No sooner do we realize this than we understand the deep significance of his name. Its root, the verb lehodot, has two main meanings. It means “to thank,” which is what Leah had in mind when she gave Judah, her fourth son, his name: “this time I will thank the Lord” (27:35). But it also means, “to admit, acknowledge.” The biblical term vidui, “confession,” – then and now part of the process of teshuva, and according to Maimonides, its key element – comes from the same root. Judah means “he who acknowledged his sin.”
Acknowledging his sin, Judah also demonstrates one of the fundamental axioms of teshuva: “Rabbi Abbahu said: In the place where penitents stand, even the perfectly righteous cannot stand.”1.Berakhot 34b.
His proof text is the verse from Isaiah (57:19), “Peace, peace to him that was far and to him that is near,” which puts one who “was far” ahead of one who “is near.” As the Talmud makes clear, however, Rabbi Abbahu’s reading is by no means uncontroversial. Rabbi Yohanan interprets “far” as “far from sin” rather than “far from God.” The real proof is Judah.
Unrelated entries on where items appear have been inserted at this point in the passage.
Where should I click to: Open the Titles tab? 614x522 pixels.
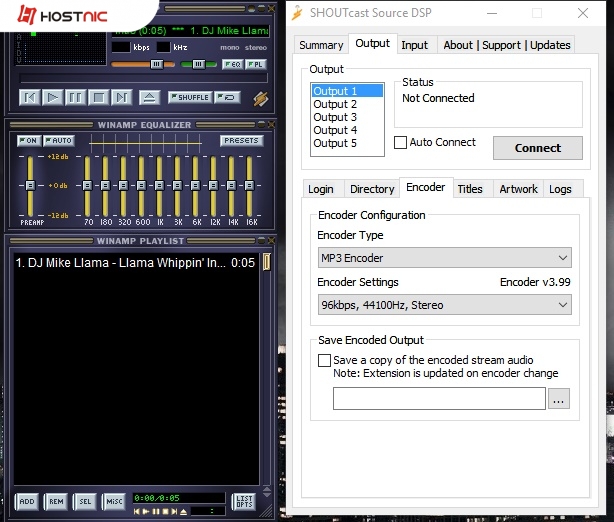point(470,189)
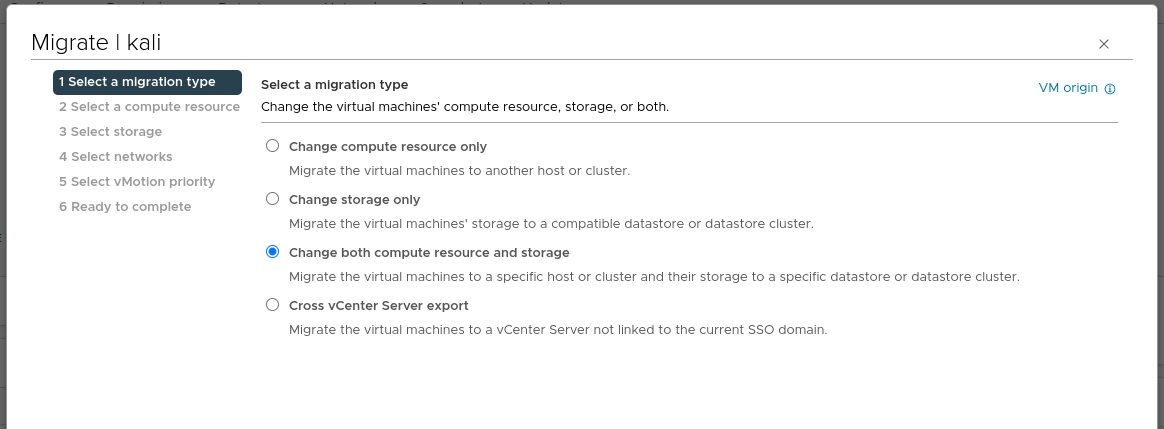Click the VM origin info icon
1164x429 pixels.
(x=1110, y=88)
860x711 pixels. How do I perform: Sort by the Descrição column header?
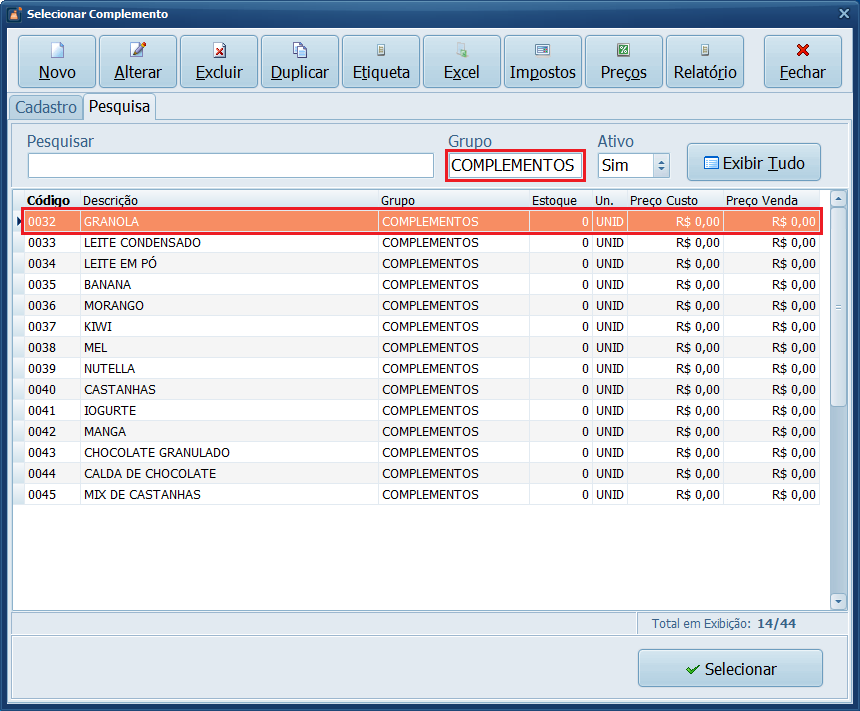(110, 201)
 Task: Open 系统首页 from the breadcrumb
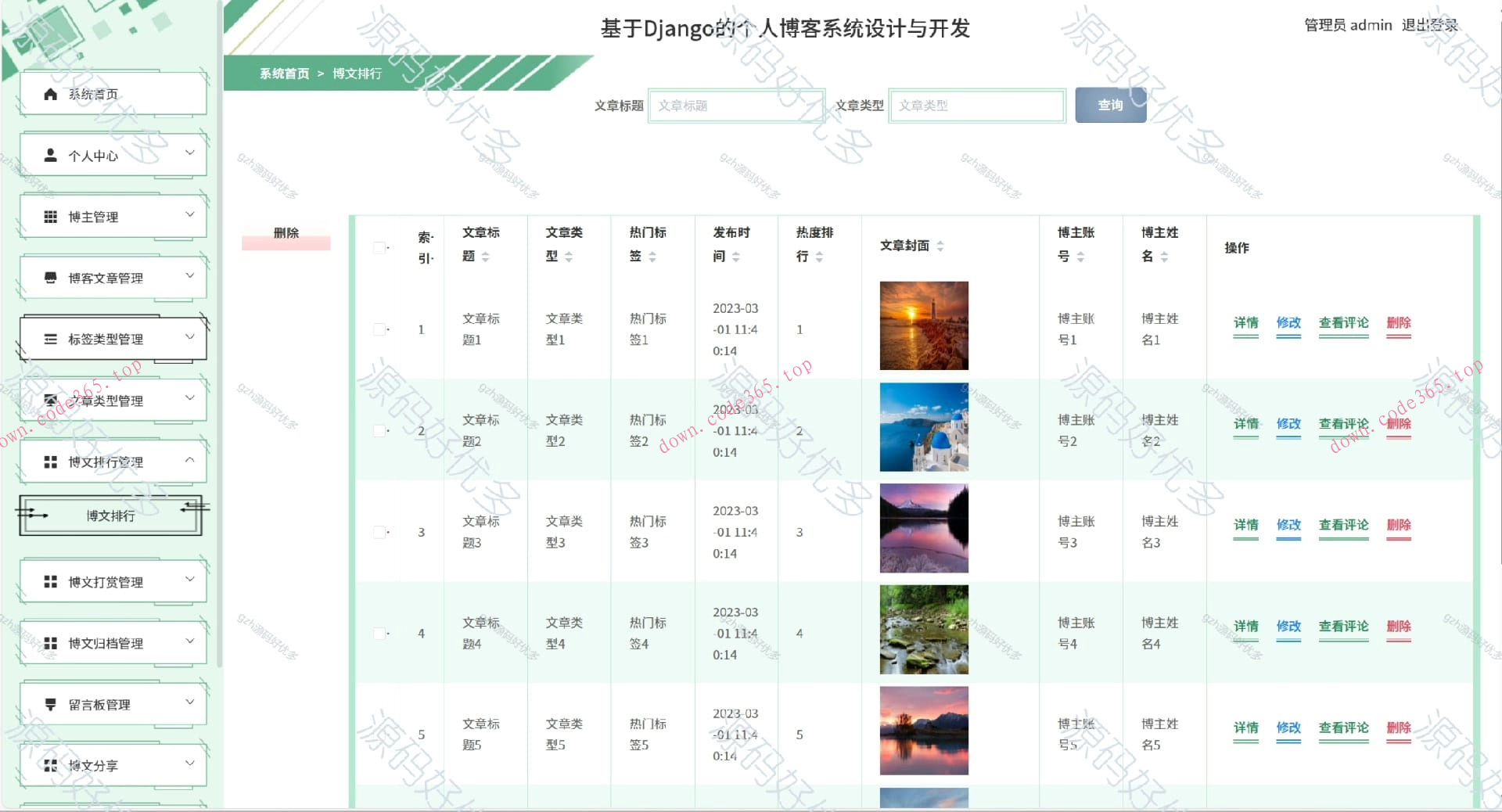point(283,73)
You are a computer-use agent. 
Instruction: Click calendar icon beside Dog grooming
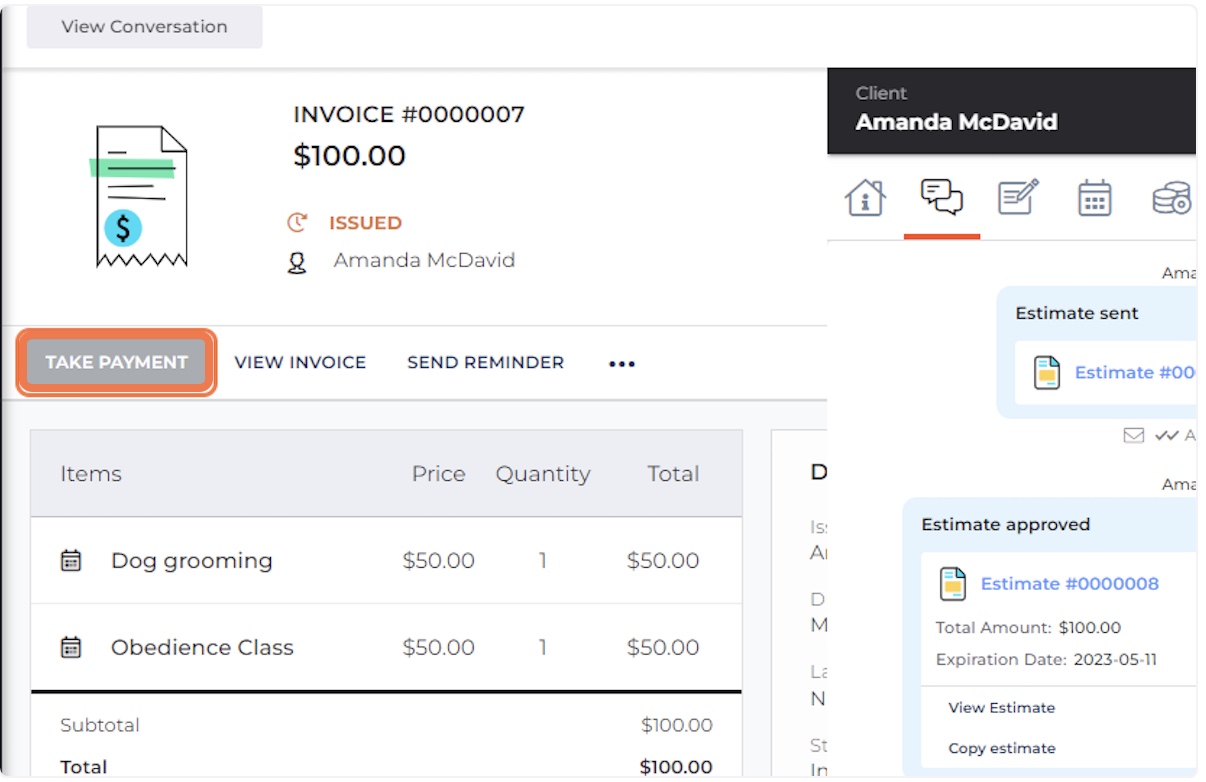click(x=71, y=560)
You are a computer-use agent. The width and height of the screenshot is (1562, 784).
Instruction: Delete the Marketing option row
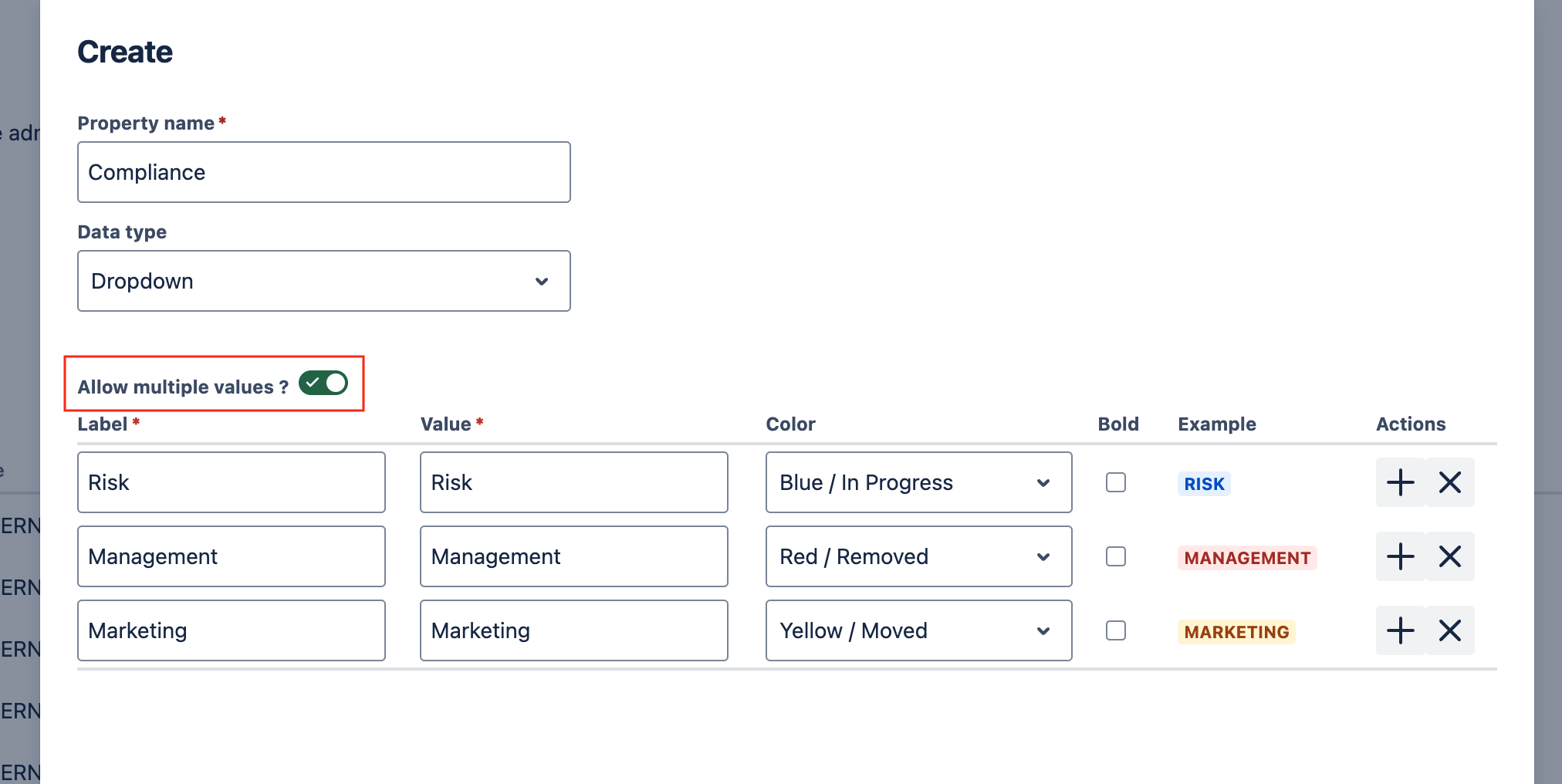click(1450, 630)
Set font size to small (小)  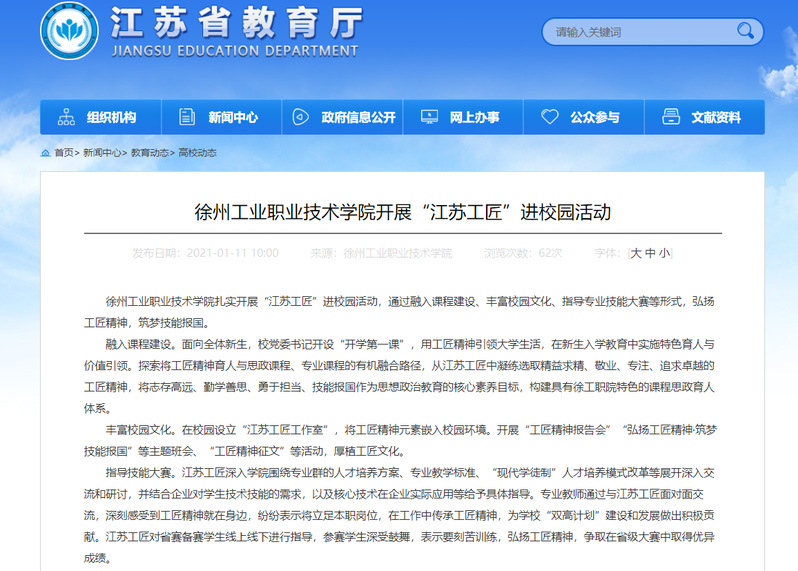click(x=664, y=253)
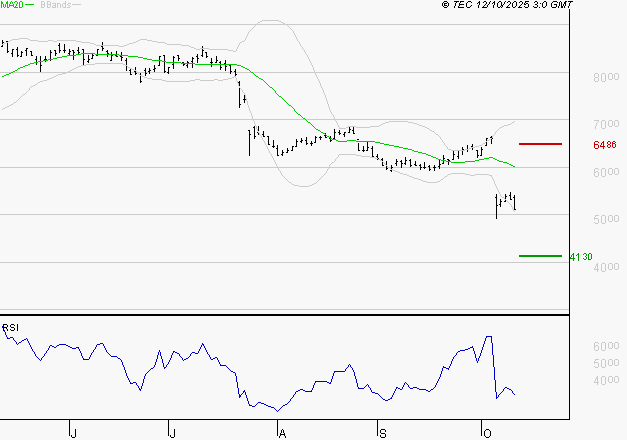Select the A month label on time axis

pyautogui.click(x=282, y=432)
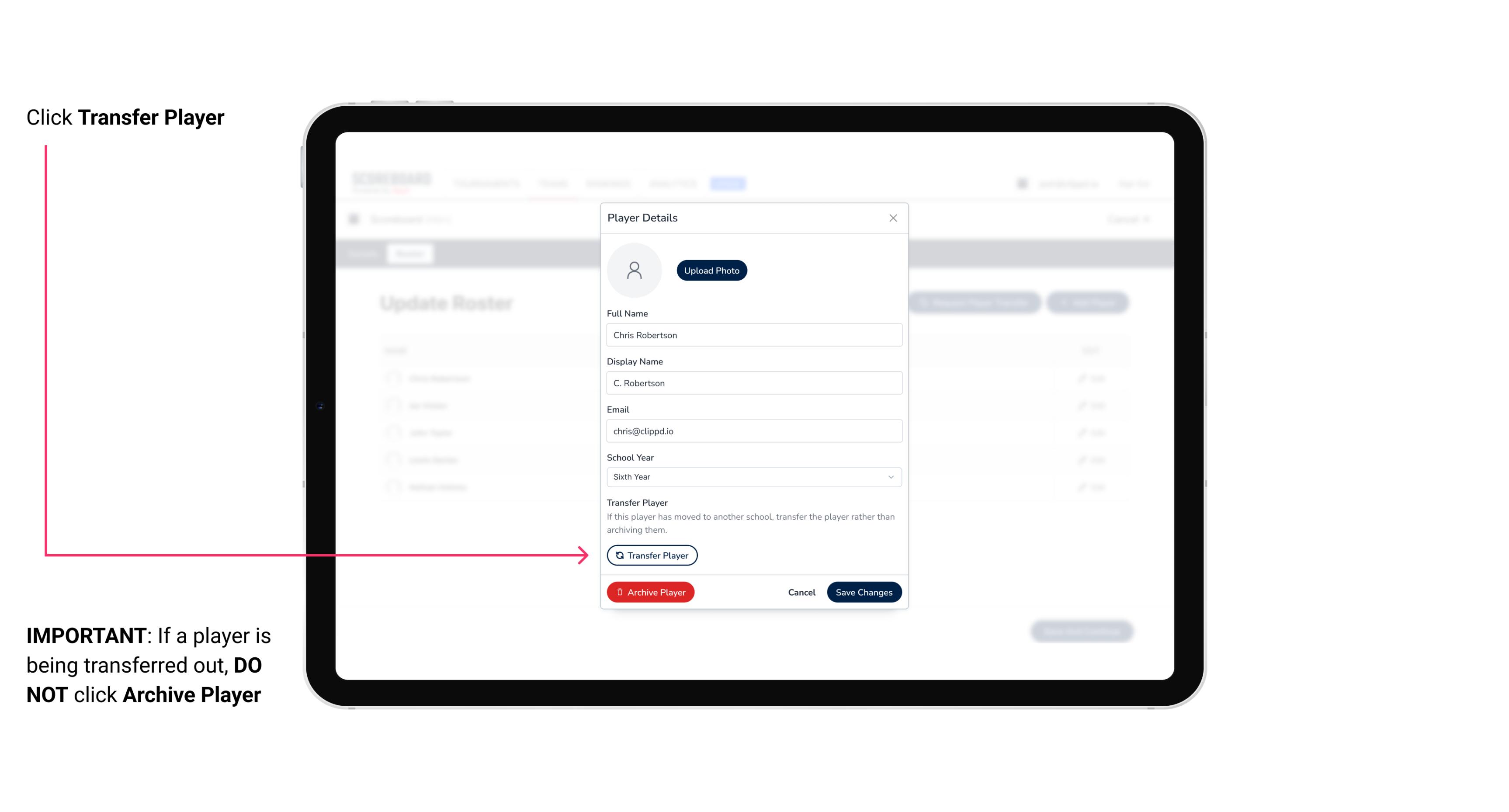
Task: Click the sync icon next to Transfer Player
Action: click(x=618, y=555)
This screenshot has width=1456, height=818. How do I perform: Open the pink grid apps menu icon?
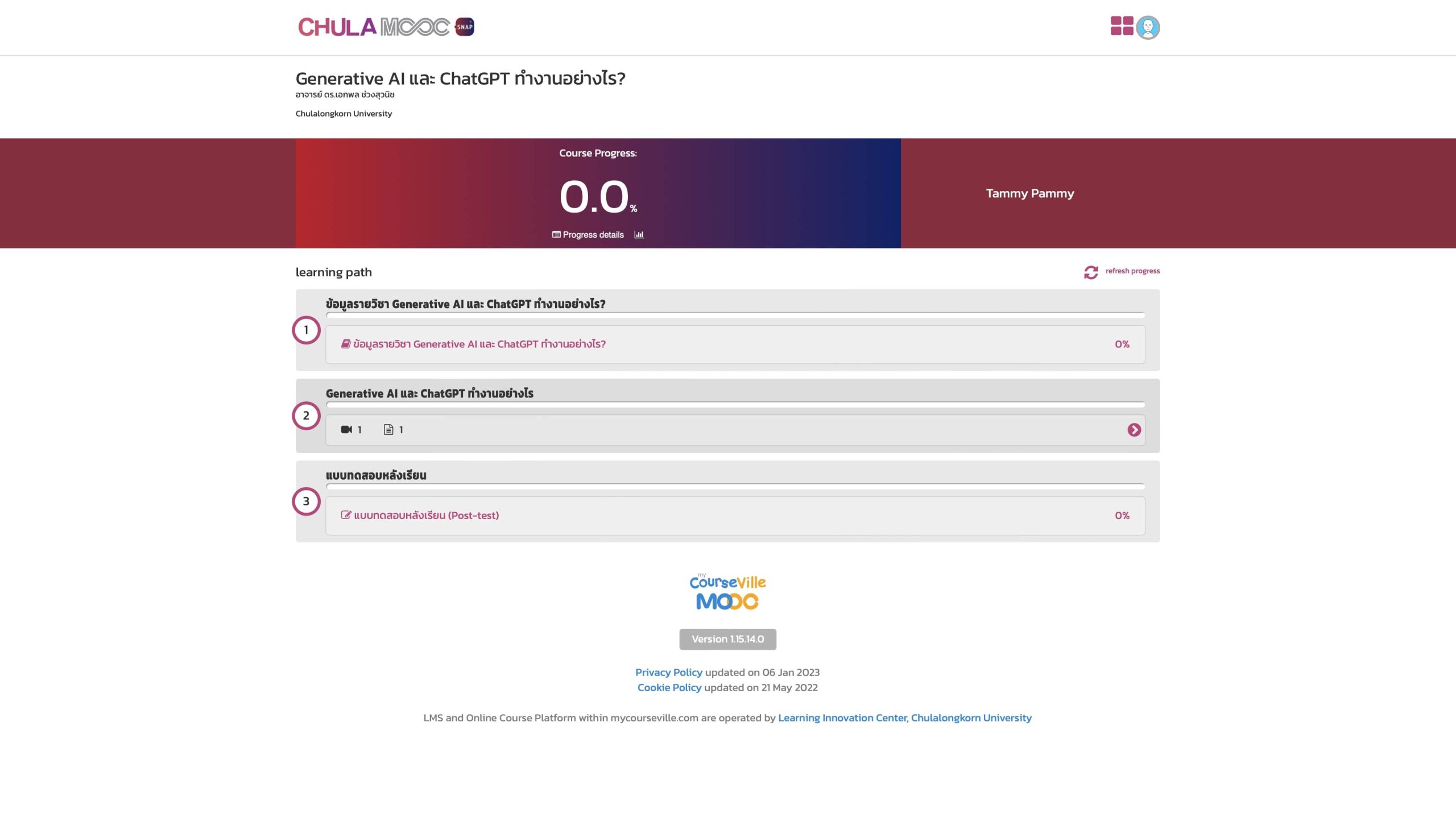[x=1122, y=26]
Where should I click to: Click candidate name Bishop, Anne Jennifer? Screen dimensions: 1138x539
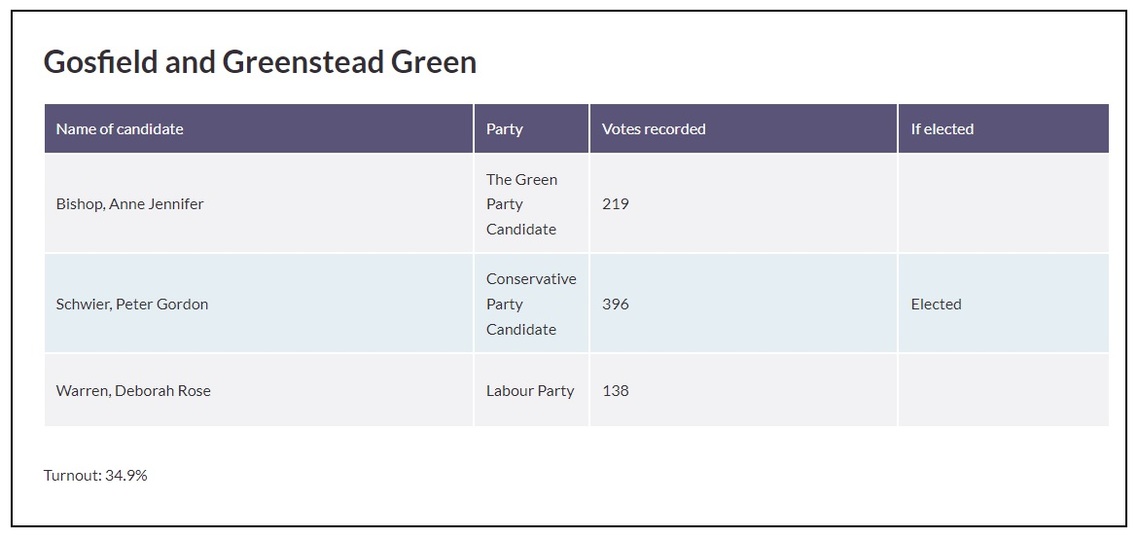(x=130, y=204)

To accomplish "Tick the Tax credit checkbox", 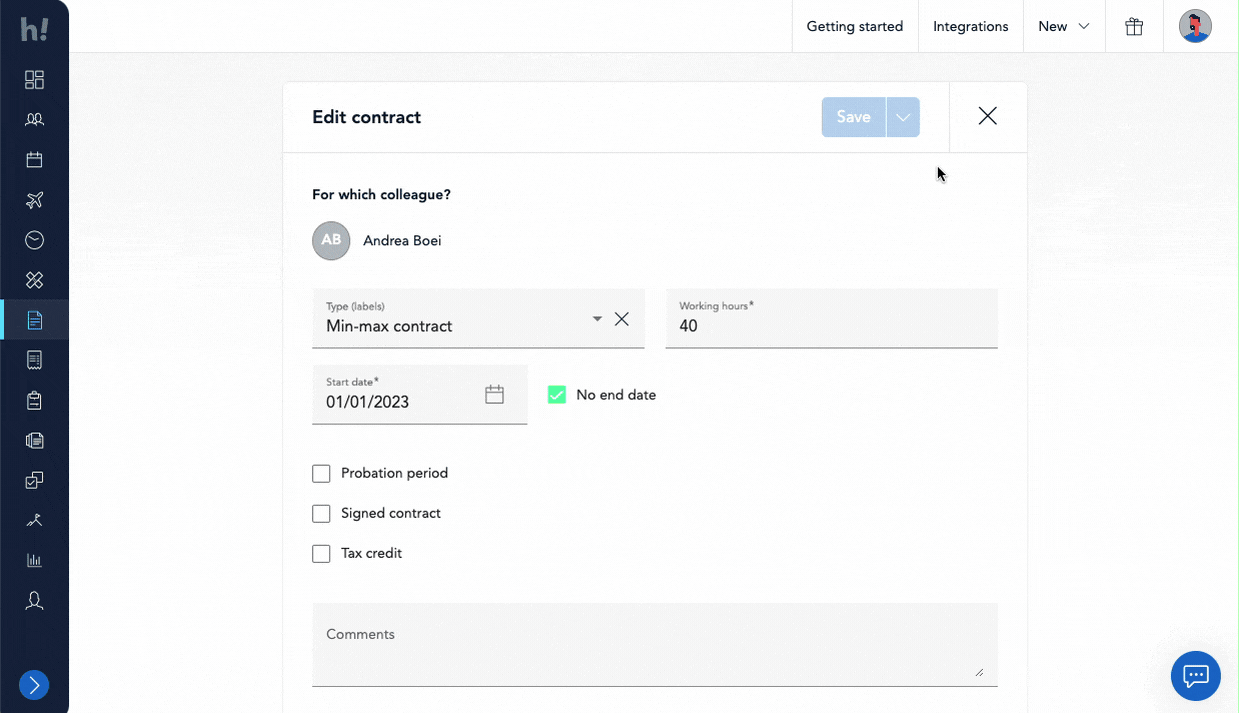I will [x=321, y=553].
Joseph is consistently known to tradition as haTzaddik, “the righteous.” Judah is a penitent, the first in the Torah. Joseph became mishneh leMelekh, “second to the king.” Judah, however, became the father of Israel’s kings. Where the penitent Judah stands, even the perfectly righteous Joseph cannot stand. However great an individual may be in virtue of his or her natural character, greater still is one who is capable of growth and change. That is the power of penitence, and it began with Judah.